Supplied data:
------------------------------------------------------------------------

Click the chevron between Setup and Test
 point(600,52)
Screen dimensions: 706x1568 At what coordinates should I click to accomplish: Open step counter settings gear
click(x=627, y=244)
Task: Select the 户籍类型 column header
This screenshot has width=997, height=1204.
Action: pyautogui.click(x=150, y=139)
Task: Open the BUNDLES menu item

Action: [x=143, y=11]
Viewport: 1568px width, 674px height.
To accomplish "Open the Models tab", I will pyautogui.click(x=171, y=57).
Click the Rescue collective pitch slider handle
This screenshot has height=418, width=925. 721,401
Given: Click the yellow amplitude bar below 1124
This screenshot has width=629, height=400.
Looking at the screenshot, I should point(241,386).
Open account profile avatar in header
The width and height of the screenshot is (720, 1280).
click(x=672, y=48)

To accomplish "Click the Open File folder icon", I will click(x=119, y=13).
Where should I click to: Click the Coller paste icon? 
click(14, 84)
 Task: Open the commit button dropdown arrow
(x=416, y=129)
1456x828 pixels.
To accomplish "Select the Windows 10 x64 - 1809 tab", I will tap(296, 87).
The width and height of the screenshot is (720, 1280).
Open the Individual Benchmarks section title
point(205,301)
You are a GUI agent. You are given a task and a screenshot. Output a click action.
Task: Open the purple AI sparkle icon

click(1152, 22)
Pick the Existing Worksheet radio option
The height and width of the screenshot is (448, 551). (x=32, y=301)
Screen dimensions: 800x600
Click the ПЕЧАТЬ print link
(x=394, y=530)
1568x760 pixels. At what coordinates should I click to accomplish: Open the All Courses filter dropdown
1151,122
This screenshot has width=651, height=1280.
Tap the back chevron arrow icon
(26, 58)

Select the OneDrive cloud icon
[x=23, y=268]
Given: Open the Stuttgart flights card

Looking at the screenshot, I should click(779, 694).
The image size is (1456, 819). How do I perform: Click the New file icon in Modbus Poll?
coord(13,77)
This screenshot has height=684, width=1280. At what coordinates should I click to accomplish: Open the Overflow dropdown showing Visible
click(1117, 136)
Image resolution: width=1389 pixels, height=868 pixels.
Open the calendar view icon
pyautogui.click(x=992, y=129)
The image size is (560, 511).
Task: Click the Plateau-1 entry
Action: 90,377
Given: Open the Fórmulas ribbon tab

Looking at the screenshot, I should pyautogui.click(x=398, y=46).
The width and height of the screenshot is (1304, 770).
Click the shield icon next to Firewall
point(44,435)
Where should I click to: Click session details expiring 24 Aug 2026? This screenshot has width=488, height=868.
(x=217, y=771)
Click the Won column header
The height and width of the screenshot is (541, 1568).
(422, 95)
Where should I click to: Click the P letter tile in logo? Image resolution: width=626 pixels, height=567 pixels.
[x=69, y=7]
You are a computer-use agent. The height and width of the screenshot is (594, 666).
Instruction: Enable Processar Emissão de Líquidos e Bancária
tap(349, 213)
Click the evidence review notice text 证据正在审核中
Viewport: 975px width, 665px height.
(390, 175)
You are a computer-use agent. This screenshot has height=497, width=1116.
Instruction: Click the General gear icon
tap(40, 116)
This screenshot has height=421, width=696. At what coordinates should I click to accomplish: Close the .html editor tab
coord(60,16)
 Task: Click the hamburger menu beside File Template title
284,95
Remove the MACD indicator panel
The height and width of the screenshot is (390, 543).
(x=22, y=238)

------------------------------------------------------------------------

What to work on:
Please format the entries above as a Markdown table with two columns, Row and Entry Text, numbering each nonblank line in order and leaving blank lines out.

Final result:
| Row | Entry Text |
|---|---|
| 1 | Click the chevron between Setup and Test |
| 2 |  point(600,52) |
| 3 | Screen dimensions: 706x1568 At what coordinates should I click to accomplish: Open step counter settings gear |
| 4 | click(x=627, y=244) |
| 5 | Task: Select the 户籍类型 column header |
| 6 | This screenshot has width=997, height=1204. |
| 7 | Action: pyautogui.click(x=150, y=139) |
| 8 | Task: Open the BUNDLES menu item |
| 9 | Action: [x=143, y=11] |
| 10 | Viewport: 1568px width, 674px height. |
| 11 | To accomplish "Open the Models tab", I will pyautogui.click(x=171, y=57). |
| 12 | Click the Rescue collective pitch slider handle |
| 13 | This screenshot has height=418, width=925. 721,401 |
| 14 | Given: Click the yellow amplitude bar below 1124 |
| 15 | This screenshot has width=629, height=400. |
| 16 | Looking at the screenshot, I should point(241,386). |
| 17 | Open account profile avatar in header |
| 18 | The width and height of the screenshot is (720, 1280). |
| 19 | click(x=672, y=48) |
| 20 | To accomplish "Click the Open File folder icon", I will click(x=119, y=13). |
| 21 | Where should I click to: Click the Coller paste icon?  |
| 22 | click(14, 84) |
| 23 |  Task: Open the commit button dropdown arrow |
| 24 | (x=416, y=129) |
| 25 | 1456x828 pixels. |
| 26 | To accomplish "Select the Windows 10 x64 - 1809 tab", I will tap(296, 87). |
| 27 | The width and height of the screenshot is (720, 1280). |
| 28 | Open the Individual Benchmarks section title |
| 29 | point(205,301) |
| 30 | You are a GUI agent. You are given a task and a screenshot. Output a click action. |
| 31 | Task: Open the purple AI sparkle icon |
| 32 | click(1152, 22) |
| 33 | Pick the Existing Worksheet radio option |
| 34 | The height and width of the screenshot is (448, 551). (x=32, y=301) |
| 35 | Screen dimensions: 800x600 |
| 36 | Click the ПЕЧАТЬ print link |
| 37 | (x=394, y=530) |
| 38 | 1568x760 pixels. At what coordinates should I click to accomplish: Open the All Courses filter dropdown |
| 39 | 1151,122 |
| 40 | This screenshot has width=651, height=1280. |
| 41 | Tap the back chevron arrow icon |
| 42 | (26, 58) |
| 43 | Select the OneDrive cloud icon |
| 44 | [x=23, y=268] |
| 45 | Given: Open the Stuttgart flights card |
| 46 | Looking at the screenshot, I should click(779, 694). |
| 47 | The image size is (1456, 819). How do I perform: Click the New file icon in Modbus Poll? |
| 48 | coord(13,77) |
| 49 | This screenshot has height=684, width=1280. At what coordinates should I click to accomplish: Open the Overflow dropdown showing Visible |
| 50 | click(1117, 136) |
| 51 | Image resolution: width=1389 pixels, height=868 pixels. |
| 52 | Open the calendar view icon |
| 53 | pyautogui.click(x=992, y=129) |
| 54 | The image size is (560, 511). |
| 55 | Task: Click the Plateau-1 entry |
| 56 | Action: 90,377 |
| 57 | Given: Open the Fórmulas ribbon tab |
| 58 | Looking at the screenshot, I should pyautogui.click(x=398, y=46). |
| 59 | The width and height of the screenshot is (1304, 770). |
| 60 | Click the shield icon next to Firewall |
| 61 | point(44,435) |
| 62 | Where should I click to: Click session details expiring 24 Aug 2026? This screenshot has width=488, height=868. |
| 63 | (x=217, y=771) |
| 64 | Click the Won column header |
| 65 | The height and width of the screenshot is (541, 1568). |
| 66 | (422, 95) |
| 67 | Where should I click to: Click the P letter tile in logo? Image resolution: width=626 pixels, height=567 pixels. |
| 68 | [x=69, y=7] |
| 69 | You are a computer-use agent. The height and width of the screenshot is (594, 666). |
| 70 | Instruction: Enable Processar Emissão de Líquidos e Bancária |
| 71 | tap(349, 213) |
| 72 | Click the evidence review notice text 证据正在审核中 |
| 73 | Viewport: 975px width, 665px height. |
| 74 | (390, 175) |
| 75 | You are a computer-use agent. This screenshot has height=497, width=1116. |
| 76 | Instruction: Click the General gear icon |
| 77 | tap(40, 116) |
| 78 | This screenshot has height=421, width=696. At what coordinates should I click to accomplish: Close the .html editor tab |
| 79 | coord(60,16) |
| 80 |  Task: Click the hamburger menu beside File Template title |
| 81 | 284,95 |
| 82 | Remove the MACD indicator panel |
| 83 | The height and width of the screenshot is (390, 543). |
| 84 | (x=22, y=238) |